━━ RECORDED DATA ━━

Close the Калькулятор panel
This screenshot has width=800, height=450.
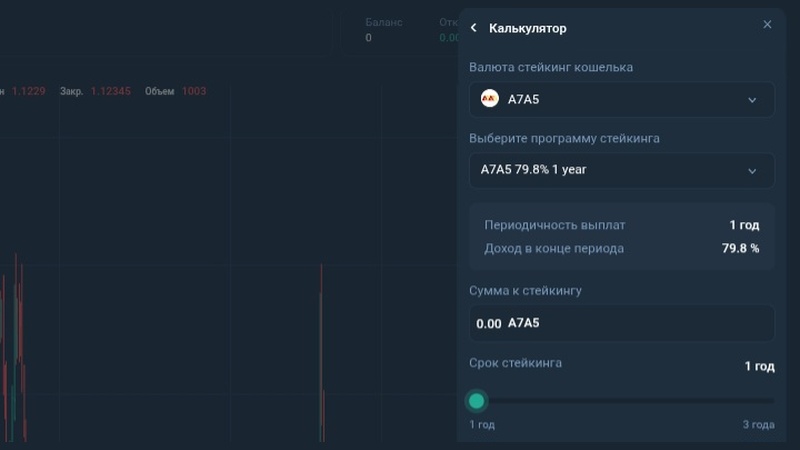(767, 24)
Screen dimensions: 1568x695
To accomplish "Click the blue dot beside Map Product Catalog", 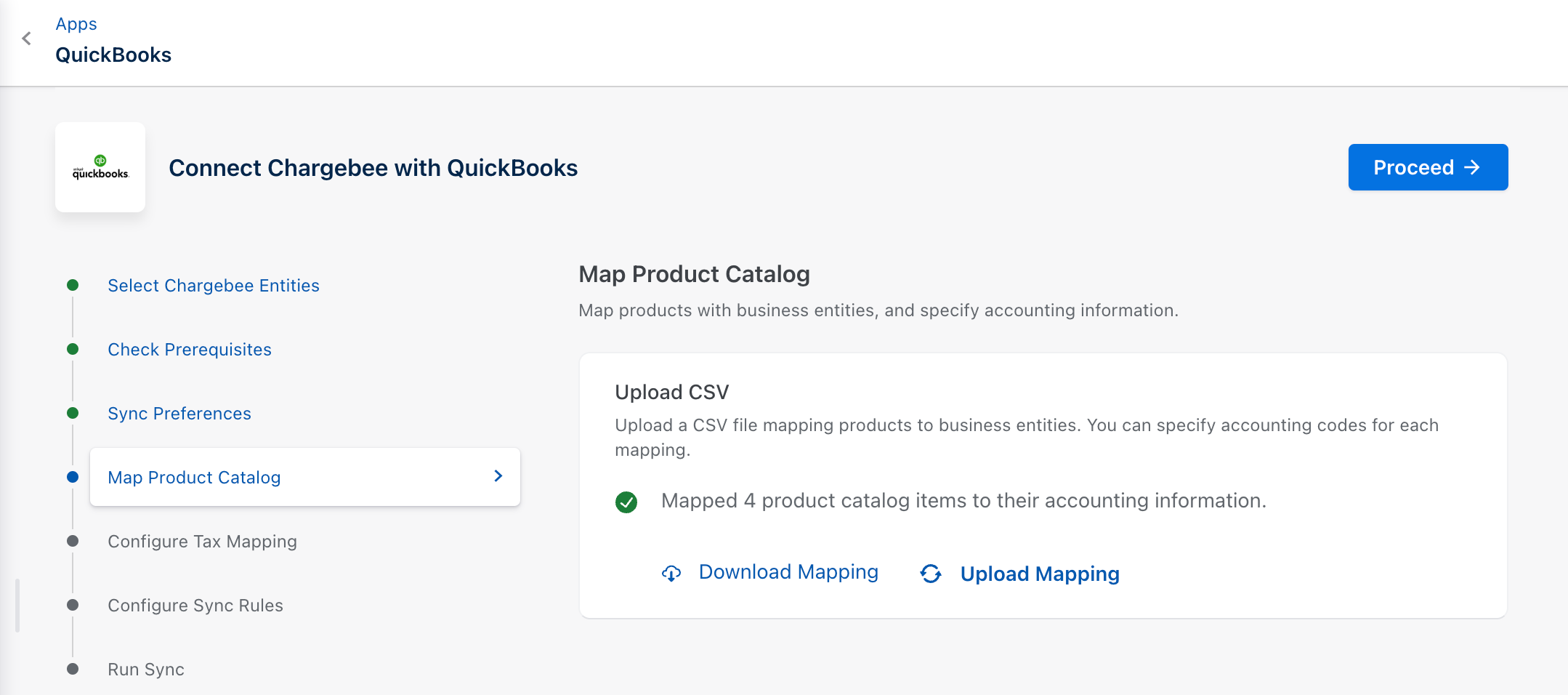I will (x=73, y=477).
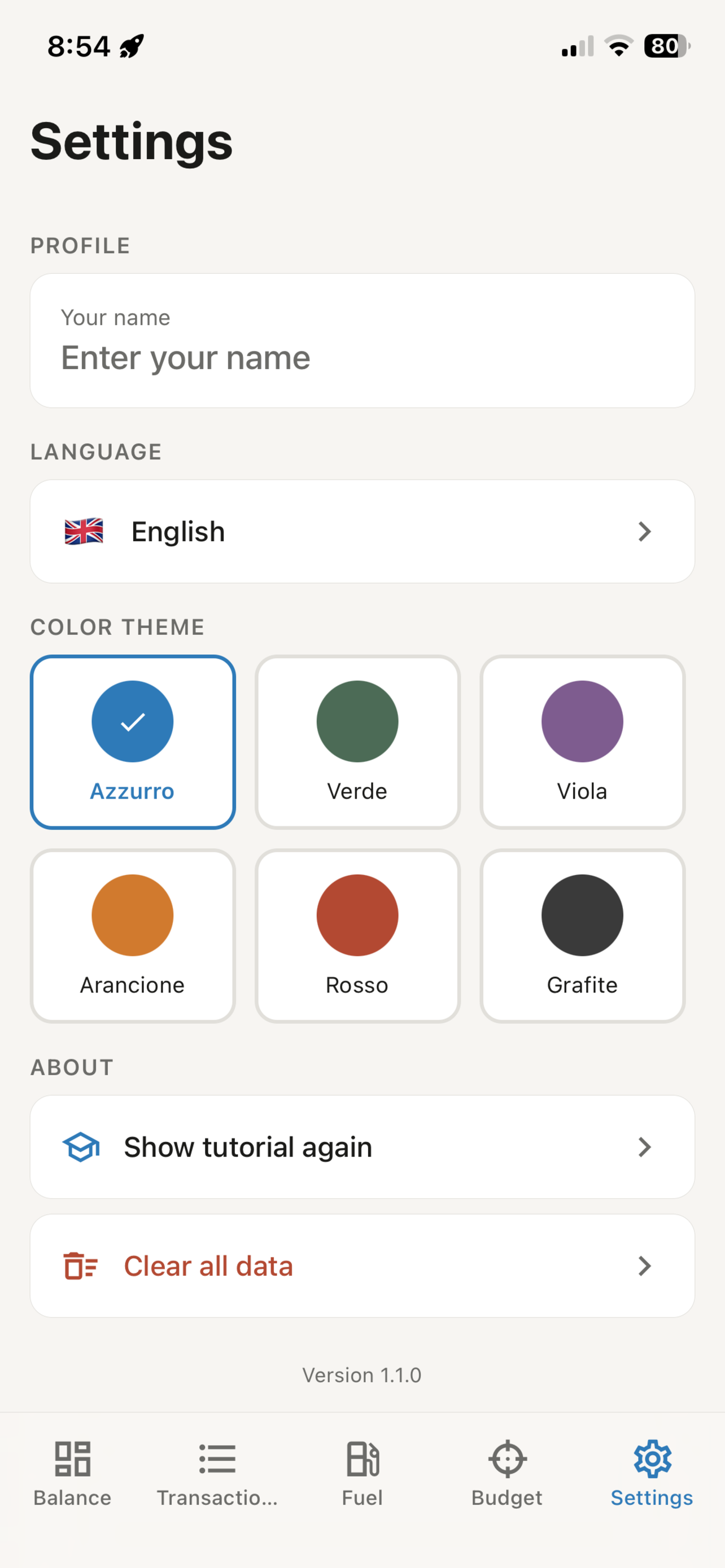Select the Verde theme option
The height and width of the screenshot is (1568, 725).
(x=357, y=742)

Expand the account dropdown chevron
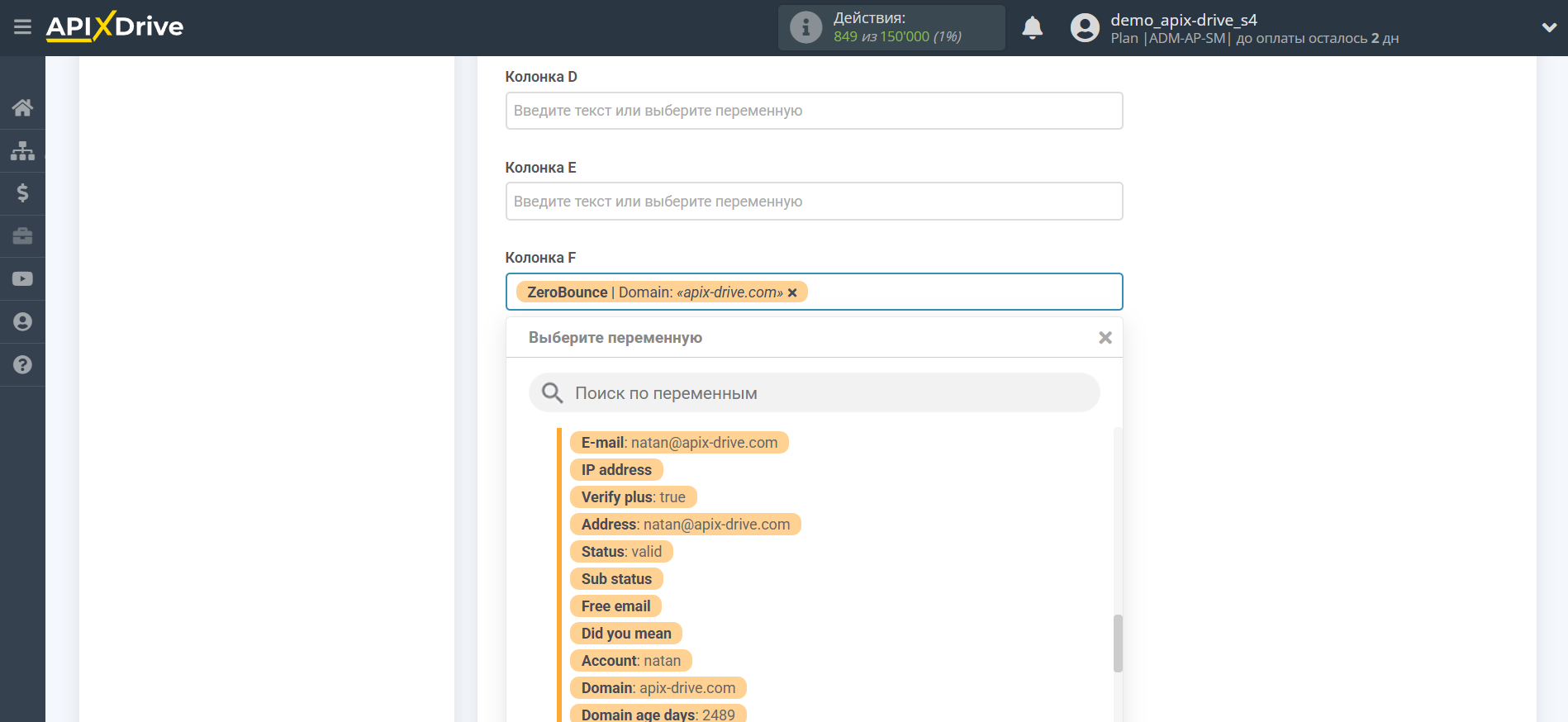tap(1549, 28)
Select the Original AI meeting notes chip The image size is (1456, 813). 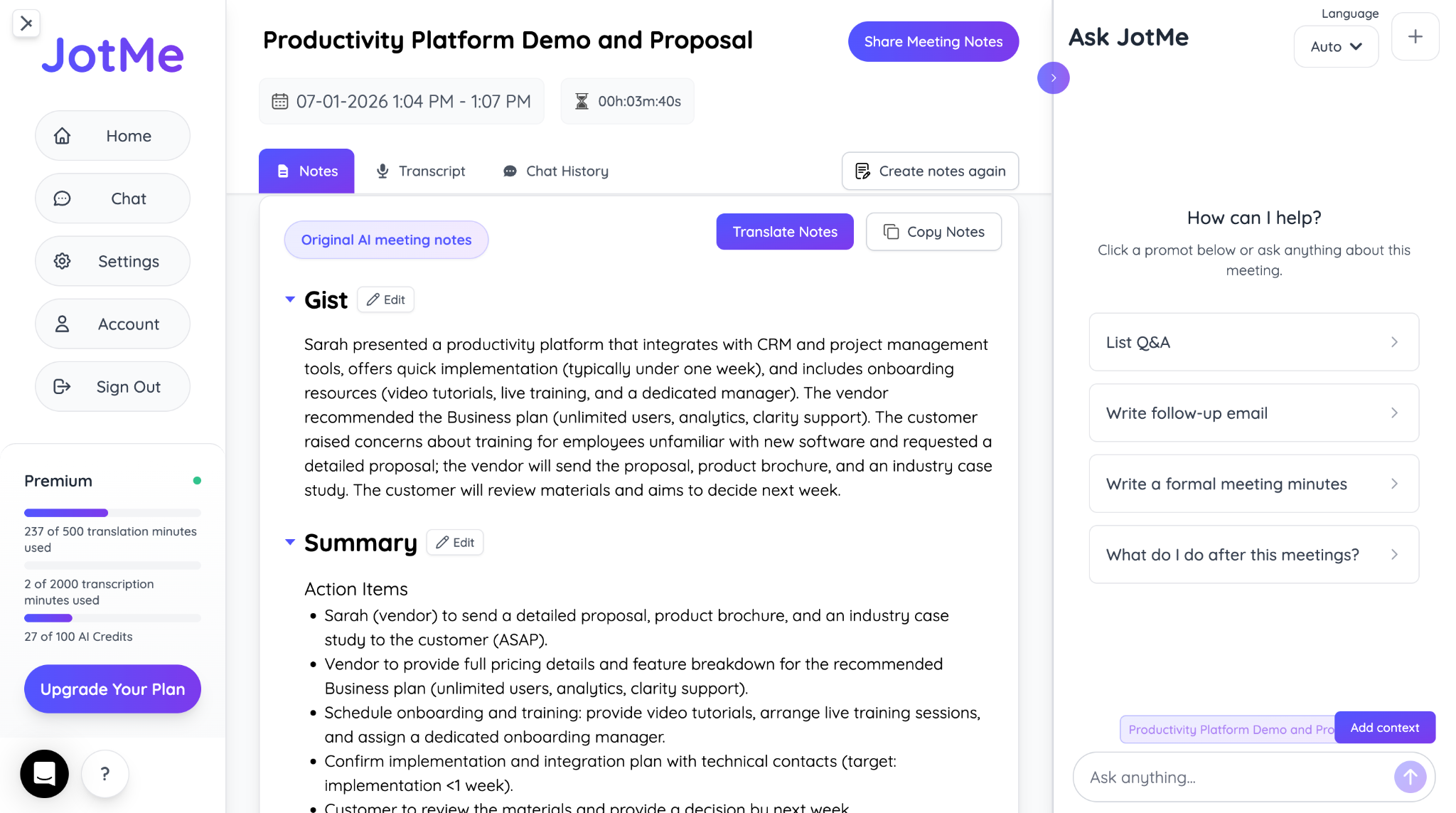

━━━

DIRECTIONS FOR THIS TASK ▸ In the records above, find the line that contains "Expand the account dropdown chevron". Retype it and every line after it, exactly, leaving out all pictures.

EXERCISE OUTPUT ▸
Expand the account dropdown chevron
tap(1549, 28)
Select the Original AI meeting notes chip The image size is (1456, 813). 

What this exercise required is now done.